> Requirement: Retype verbatim the lines of the listing, from the very first through the line with "LinkedIn (908, 779)".

# # # # # # #

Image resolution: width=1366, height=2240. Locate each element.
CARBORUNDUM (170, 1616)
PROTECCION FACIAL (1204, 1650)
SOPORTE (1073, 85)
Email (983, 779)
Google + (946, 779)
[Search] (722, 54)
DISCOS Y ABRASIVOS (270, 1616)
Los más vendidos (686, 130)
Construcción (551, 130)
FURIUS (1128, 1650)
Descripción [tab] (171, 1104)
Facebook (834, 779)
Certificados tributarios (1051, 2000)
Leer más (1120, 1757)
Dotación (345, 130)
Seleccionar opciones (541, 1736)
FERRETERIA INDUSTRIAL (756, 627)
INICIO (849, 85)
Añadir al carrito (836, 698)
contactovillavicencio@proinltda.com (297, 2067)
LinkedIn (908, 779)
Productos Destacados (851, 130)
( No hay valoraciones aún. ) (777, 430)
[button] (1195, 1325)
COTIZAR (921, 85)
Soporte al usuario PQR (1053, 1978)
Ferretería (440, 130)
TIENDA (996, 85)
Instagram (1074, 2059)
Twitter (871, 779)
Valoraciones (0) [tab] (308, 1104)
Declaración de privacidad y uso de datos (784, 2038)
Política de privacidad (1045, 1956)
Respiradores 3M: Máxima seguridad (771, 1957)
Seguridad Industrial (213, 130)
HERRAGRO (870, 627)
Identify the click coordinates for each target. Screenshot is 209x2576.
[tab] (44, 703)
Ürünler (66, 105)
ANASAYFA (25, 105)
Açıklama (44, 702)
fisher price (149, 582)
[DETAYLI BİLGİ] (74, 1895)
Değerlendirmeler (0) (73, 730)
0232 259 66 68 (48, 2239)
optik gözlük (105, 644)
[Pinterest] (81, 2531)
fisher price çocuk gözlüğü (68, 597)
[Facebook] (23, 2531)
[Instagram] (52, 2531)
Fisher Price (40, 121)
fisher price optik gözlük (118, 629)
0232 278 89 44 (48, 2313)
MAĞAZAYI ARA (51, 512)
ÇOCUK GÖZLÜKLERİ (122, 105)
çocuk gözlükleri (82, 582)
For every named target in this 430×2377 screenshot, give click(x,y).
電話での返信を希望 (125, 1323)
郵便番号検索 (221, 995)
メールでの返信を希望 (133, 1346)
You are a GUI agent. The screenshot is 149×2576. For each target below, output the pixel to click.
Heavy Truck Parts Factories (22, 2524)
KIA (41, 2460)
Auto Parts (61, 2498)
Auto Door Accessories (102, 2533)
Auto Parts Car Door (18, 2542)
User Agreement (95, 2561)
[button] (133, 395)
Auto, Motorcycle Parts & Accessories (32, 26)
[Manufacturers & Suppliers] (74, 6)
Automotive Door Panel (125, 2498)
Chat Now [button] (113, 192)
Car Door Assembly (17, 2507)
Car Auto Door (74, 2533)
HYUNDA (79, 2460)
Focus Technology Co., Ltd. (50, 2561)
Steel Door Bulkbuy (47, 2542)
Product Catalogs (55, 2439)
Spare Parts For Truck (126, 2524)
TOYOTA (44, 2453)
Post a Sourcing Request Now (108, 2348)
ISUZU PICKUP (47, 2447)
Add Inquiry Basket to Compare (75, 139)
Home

# # # # # # #

> Solved problem:
Image resolution: width=1366, height=2240. Locate each element.
CARBORUNDUM (170, 1616)
PROTECCION FACIAL (1204, 1650)
SOPORTE (1073, 85)
Email (983, 779)
Google + (946, 779)
[Search] (722, 54)
DISCOS Y ABRASIVOS (270, 1616)
Los más vendidos (686, 130)
Construcción (551, 130)
FURIUS (1128, 1650)
Descripción [tab] (171, 1104)
Facebook (834, 779)
Certificados tributarios (1051, 2000)
Leer más (1120, 1757)
Dotación (345, 130)
Seleccionar opciones (541, 1736)
FERRETERIA INDUSTRIAL (756, 627)
INICIO (849, 85)
Añadir al carrito (836, 698)
contactovillavicencio@proinltda.com (297, 2067)
LinkedIn (908, 779)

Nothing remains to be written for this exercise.